This list is not in any way complete or comprehensive. If anything, it should be seen as just the base of it. As a developer, regardless of how experienced you are, you must be aware of security concepts and practices, and you must incorporate in your codes, while being aware and communicating to your peers covering other parts of your software (devops please).
Sadly, even in 2020, there are developers who skip or are not aware of this, thinking that, is someone else’s responsibility or simply that their system won’t raise any interest to any malicious actors.
Here is my list of basic security principles:
- Never trust data from your users.
It doesn’t matter if they are end users, logged users or fellow administrator users. - Validate everything right as close to the system edge.
- Don’t assume calls from your backend always come from your frontend.
- Store only clean, validated data.
Regardless of its type (yes, even long free text content). - Never assume a language or a library comes with added security.
This being said, I am not saying you shouldn’t use libraries or add-ons. But be skeptical and don’t assume the added security. - Assume secrets will become known. Mitigate for it.
This refers to passwords, API keys or any other “secret” questions or configurations. configurations. Don’t take it likely and please don’t keep them in files easily accessible in your application. - Whatever you, somebody will phish out a user password from a user.
You can’t prevent this in your code.
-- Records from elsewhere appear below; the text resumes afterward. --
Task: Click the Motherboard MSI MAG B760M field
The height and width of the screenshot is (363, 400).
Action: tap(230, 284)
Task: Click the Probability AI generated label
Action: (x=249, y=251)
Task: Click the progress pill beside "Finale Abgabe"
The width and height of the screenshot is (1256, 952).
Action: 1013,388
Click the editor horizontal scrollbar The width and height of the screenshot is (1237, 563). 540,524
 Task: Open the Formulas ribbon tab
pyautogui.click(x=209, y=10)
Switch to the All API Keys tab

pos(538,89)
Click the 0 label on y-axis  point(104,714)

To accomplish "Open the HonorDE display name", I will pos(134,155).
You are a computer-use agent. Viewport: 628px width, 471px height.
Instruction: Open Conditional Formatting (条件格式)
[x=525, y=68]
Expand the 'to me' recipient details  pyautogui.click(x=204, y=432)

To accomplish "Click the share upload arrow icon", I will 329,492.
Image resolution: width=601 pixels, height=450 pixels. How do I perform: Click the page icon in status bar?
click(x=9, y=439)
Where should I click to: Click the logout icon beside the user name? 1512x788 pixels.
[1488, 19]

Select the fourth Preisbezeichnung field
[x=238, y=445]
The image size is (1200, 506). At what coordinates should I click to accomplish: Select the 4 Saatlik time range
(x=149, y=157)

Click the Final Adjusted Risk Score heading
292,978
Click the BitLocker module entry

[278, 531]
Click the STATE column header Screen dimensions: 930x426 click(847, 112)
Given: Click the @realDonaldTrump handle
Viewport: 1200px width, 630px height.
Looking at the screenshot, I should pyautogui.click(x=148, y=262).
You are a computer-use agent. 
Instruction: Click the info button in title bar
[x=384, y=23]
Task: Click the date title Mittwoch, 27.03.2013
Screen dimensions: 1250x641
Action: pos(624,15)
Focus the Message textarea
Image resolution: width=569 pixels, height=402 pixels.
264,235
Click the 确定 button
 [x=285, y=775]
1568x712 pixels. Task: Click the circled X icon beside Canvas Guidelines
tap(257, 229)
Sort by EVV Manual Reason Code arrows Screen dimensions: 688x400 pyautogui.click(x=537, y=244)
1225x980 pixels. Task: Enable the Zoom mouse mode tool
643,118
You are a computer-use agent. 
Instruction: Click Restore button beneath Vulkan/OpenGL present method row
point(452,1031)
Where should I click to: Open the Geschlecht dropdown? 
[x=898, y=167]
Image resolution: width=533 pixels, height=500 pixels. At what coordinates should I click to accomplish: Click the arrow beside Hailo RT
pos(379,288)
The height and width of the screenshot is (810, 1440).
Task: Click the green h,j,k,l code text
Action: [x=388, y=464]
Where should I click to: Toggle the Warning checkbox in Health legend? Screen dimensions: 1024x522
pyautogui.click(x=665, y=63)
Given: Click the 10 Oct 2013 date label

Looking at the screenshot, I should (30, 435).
Explore added security with your user authentication (2FA) and authorization (user access levels), to ensure everyone can only do what they are supposed to, nothing more. - Tell the attacker nothing useful.
Stack traces are for developers, not public error messages. - Add Monitoring tools that tell you when you are being attacked.
Audit log what the attacker is doing so you can replicate and fix. - Security happens everywhere, not a single point.
It’s not only your responsibility, while it is part of your job, whether you are a newbie, a frontend developer or a devops engineer.
Hope you find these helpful as a base, to start with and add on, for each line of code you write, regardless of the scope or size.